Eventually, I withdrew my fangs. I felt more sated than I ever had. Even better, there was no emotional overlap. Not like with Hans or Emma, where I soaked up their worst fears. Instead, I buzzed with almost manic energy. I exulted. Oh, I had felt Pipsquak’s emotions as I drank; had basked in the bliss of his blood, but the connection between us was entirely manageable. I could feel his fear, but it was entirely partitioned away in a corner of my mind that I recognized as the blood link between us.

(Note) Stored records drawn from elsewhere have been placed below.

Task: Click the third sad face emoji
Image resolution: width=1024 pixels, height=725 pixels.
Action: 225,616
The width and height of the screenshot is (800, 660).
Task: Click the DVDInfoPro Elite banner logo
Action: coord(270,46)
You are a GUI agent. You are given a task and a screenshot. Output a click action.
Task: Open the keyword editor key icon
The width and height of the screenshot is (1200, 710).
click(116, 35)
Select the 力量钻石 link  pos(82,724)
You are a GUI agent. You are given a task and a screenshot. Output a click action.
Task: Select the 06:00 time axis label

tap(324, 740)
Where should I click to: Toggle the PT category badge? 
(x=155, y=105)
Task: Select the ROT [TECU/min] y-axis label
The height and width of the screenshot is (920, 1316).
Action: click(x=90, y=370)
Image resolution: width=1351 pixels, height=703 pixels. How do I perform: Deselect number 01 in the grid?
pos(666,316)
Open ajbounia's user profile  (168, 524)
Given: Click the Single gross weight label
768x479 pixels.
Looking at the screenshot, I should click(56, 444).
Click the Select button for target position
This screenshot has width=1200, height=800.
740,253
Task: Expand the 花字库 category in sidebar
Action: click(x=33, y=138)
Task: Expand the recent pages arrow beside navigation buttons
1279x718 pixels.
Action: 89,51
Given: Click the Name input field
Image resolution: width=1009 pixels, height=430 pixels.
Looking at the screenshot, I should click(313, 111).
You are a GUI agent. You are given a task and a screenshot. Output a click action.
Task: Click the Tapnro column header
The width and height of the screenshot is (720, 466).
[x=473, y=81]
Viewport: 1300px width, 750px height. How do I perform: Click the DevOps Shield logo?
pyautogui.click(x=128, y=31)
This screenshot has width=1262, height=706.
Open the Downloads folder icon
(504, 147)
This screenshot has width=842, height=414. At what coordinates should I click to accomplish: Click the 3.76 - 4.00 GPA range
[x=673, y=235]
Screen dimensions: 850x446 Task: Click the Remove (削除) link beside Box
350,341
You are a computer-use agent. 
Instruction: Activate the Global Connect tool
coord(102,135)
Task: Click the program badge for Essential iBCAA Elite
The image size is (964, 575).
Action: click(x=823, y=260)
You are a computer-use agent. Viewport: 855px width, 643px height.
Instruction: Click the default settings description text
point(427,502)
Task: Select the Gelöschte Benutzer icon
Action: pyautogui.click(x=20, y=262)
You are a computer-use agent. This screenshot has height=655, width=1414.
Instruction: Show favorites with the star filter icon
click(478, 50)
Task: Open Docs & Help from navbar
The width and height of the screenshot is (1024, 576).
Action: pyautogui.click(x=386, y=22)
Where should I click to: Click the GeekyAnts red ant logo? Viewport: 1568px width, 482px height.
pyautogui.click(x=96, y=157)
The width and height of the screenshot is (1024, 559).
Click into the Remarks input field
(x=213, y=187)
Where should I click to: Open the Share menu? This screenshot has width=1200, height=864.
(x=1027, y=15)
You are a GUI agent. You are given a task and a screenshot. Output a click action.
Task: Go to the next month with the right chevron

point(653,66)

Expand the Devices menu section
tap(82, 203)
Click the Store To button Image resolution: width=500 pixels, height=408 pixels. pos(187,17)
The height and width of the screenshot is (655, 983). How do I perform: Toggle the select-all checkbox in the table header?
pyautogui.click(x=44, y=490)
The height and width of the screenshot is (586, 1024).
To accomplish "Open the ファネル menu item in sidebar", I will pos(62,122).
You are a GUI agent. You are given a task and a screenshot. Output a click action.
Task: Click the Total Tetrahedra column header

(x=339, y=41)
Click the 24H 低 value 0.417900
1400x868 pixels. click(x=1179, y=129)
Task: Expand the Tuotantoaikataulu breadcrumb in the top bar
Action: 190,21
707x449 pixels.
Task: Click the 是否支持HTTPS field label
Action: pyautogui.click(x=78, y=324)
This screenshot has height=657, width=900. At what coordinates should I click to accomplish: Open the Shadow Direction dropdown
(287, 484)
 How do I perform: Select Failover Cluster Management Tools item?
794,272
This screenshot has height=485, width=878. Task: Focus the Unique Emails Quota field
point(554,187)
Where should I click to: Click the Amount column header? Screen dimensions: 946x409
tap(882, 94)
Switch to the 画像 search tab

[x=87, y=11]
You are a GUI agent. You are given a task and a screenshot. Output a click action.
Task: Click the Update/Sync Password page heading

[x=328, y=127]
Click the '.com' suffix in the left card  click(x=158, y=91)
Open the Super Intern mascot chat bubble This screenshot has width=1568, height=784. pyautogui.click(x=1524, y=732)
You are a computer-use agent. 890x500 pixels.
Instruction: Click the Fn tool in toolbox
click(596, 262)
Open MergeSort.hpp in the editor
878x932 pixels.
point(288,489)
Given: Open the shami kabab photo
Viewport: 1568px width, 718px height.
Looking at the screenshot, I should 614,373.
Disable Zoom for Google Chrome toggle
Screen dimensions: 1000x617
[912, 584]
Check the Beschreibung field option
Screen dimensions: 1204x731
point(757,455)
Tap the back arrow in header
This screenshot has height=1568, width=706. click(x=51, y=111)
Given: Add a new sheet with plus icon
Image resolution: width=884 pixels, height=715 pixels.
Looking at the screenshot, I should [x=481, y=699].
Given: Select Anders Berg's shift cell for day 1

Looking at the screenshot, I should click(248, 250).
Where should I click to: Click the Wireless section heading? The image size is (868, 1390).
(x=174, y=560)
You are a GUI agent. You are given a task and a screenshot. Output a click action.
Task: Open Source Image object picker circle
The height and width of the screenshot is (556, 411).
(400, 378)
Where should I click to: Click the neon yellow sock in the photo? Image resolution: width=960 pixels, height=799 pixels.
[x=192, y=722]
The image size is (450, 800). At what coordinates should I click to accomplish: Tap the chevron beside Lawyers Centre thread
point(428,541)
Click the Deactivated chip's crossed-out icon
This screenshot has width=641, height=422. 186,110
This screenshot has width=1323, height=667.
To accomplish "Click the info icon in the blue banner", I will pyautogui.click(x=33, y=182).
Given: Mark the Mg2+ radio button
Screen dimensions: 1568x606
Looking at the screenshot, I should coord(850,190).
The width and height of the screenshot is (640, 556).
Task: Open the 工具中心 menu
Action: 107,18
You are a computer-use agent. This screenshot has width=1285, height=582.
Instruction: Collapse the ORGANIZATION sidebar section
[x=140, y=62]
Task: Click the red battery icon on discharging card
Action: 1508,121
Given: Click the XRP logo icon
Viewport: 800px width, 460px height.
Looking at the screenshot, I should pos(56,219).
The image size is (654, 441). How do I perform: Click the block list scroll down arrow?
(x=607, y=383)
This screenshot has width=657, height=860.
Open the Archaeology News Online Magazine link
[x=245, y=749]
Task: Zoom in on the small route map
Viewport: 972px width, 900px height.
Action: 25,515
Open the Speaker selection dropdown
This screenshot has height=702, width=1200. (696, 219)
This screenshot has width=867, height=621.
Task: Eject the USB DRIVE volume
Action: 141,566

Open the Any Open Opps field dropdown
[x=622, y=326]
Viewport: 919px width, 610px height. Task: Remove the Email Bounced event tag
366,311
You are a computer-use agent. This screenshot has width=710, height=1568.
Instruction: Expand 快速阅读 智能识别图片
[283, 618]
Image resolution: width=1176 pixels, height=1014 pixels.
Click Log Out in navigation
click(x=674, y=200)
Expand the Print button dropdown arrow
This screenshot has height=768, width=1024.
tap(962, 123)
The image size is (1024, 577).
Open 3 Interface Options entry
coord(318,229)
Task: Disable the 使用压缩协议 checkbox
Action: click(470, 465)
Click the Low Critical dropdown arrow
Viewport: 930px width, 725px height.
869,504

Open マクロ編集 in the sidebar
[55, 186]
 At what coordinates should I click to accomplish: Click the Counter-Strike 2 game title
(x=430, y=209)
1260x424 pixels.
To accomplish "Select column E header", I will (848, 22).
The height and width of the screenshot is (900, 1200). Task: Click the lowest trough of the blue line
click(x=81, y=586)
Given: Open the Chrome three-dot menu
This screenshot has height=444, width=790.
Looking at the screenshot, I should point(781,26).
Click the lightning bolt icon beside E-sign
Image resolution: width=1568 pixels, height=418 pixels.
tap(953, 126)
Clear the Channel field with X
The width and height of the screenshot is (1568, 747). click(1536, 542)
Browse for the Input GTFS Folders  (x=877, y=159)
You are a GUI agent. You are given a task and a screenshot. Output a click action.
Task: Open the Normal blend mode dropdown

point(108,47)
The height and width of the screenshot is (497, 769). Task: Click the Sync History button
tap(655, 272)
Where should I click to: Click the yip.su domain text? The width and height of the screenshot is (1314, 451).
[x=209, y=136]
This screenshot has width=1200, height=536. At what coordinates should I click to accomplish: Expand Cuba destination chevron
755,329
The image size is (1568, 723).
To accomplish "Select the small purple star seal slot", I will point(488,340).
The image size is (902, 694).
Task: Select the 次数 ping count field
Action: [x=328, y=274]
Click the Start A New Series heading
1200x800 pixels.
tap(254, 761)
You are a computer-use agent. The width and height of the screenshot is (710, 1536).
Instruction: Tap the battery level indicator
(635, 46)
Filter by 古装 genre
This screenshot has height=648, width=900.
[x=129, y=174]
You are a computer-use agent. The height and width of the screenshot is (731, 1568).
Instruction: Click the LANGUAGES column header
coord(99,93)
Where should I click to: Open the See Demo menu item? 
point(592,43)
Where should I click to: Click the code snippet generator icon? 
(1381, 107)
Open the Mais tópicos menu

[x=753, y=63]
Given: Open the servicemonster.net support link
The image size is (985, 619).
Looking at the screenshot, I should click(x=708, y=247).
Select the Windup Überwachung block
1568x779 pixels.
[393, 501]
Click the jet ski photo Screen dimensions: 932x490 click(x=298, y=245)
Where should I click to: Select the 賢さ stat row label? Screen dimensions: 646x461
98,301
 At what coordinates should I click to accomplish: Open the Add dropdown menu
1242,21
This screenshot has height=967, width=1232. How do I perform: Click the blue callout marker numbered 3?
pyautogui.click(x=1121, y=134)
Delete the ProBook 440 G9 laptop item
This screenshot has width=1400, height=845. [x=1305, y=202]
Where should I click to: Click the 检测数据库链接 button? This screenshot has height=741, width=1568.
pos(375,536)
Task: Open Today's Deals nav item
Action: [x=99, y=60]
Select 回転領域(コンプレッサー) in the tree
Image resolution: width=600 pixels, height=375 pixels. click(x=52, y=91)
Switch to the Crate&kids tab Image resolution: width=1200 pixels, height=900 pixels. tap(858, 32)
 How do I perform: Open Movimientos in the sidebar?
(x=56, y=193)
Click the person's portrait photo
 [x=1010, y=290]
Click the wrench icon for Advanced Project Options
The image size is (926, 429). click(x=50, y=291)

But that was also what made my exultation come crashing down in a surge of shame and guilt: unfortunately, I could still feel Pips’ fear, partitioned away or not. I knew that the tears I’d told myself he was faking were real. I knew that I had genuinely and completely terrified him. I knew that I had, in a sick, fucked up way, relished it. And I knew that since I’d been alive when I did it, I couldn’t blame that sick, fucked up part of me on the vampire’s instincts. Crocodile tears, my ass, Abby, I snarled at myself. I wished they had been. I wished I could even just believe they had been, but I didn’t get a choice in the matter.
I really was a monster.
I looked up to see how Pipsqueak had fared. I had stopped before he was destroyed, but he seemed to have withered away while I drank. Now he was a wide-eyed, shriveled husk of a being. He was about half the size he’d been when I’d first caught him, as if draining his magic had shrunk him. Maybe it had: he was fae, and his body was a glorified glamour, after all. I studied the fear in his eyes and felt a pang of self-horror over the fact that I had caused it. I tried to shove it away before he could notice. I felt his spark of hope and knew I’d failed.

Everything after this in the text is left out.